Problem details:
Copy out all the entries exactly.

▽

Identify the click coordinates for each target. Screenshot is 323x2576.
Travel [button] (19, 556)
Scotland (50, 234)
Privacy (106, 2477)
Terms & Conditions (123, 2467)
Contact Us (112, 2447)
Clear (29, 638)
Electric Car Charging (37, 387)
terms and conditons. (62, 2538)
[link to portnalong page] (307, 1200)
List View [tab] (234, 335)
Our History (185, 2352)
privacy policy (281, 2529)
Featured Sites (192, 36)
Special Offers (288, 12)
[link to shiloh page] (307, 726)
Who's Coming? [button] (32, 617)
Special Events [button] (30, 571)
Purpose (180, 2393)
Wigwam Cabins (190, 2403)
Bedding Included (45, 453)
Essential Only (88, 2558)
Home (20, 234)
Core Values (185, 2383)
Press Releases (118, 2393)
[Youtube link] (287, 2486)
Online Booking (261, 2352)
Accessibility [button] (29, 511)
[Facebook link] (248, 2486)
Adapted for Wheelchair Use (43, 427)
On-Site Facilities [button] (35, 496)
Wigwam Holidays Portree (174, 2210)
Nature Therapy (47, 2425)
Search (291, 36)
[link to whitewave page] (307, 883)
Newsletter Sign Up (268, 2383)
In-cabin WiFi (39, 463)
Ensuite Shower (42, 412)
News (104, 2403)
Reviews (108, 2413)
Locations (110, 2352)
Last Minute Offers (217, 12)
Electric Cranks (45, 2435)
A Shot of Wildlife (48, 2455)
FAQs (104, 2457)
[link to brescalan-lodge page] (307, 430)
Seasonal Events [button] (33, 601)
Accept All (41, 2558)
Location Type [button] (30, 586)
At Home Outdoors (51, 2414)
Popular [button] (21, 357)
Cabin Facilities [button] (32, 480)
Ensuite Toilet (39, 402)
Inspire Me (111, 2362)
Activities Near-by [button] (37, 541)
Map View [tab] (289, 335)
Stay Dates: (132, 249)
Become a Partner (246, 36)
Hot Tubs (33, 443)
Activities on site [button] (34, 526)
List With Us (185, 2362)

△

Answer section:
Identify the click coordinates for each target. Screenshot is 323x2576.
Travel [button] (19, 556)
Scotland (50, 234)
Privacy (106, 2477)
Terms & Conditions (123, 2467)
Contact Us (112, 2447)
Clear (29, 638)
Electric Car Charging (37, 387)
terms and conditons. (62, 2538)
[link to portnalong page] (307, 1200)
List View [tab] (234, 335)
Our History (185, 2352)
privacy policy (281, 2529)
Featured Sites (192, 36)
Special Offers (288, 12)
[link to shiloh page] (307, 726)
Who's Coming? [button] (32, 617)
Special Events [button] (30, 571)
Purpose (180, 2393)
Wigwam Cabins (190, 2403)
Bedding Included (45, 453)
Essential Only (88, 2558)
Home (20, 234)
Core Values (185, 2383)
Press Releases (118, 2393)
[Youtube link] (287, 2486)
Online Booking (261, 2352)
Accessibility [button] (29, 511)
[Facebook link] (248, 2486)
Adapted for Wheelchair Use (43, 427)
On-Site Facilities [button] (35, 496)
Wigwam Holidays Portree (174, 2210)
Nature Therapy (47, 2425)
Search (291, 36)
[link to whitewave page] (307, 883)
Newsletter Sign Up (268, 2383)
In-cabin WiFi (39, 463)
Ensuite Shower (42, 412)
News (104, 2403)
Reviews (108, 2413)
Locations (110, 2352)
Last Minute Offers (217, 12)
Electric Cranks (45, 2435)
A Shot of Wildlife (48, 2455)
FAQs (104, 2457)
[link to brescalan-lodge page] (307, 430)
Seasonal Events [button] (33, 601)
Accept All (41, 2558)
Location Type [button] (30, 586)
At Home Outdoors (51, 2414)
Popular [button] (21, 357)
Cabin Facilities [button] (32, 480)
Ensuite Toilet (39, 402)
Inspire Me (111, 2362)
Activities Near-by [button] (37, 541)
Map View [tab] (289, 335)
Stay Dates: (132, 249)
Become a Partner (246, 36)
Hot Tubs (33, 443)
Activities on site [button] (34, 526)
List With Us (185, 2362)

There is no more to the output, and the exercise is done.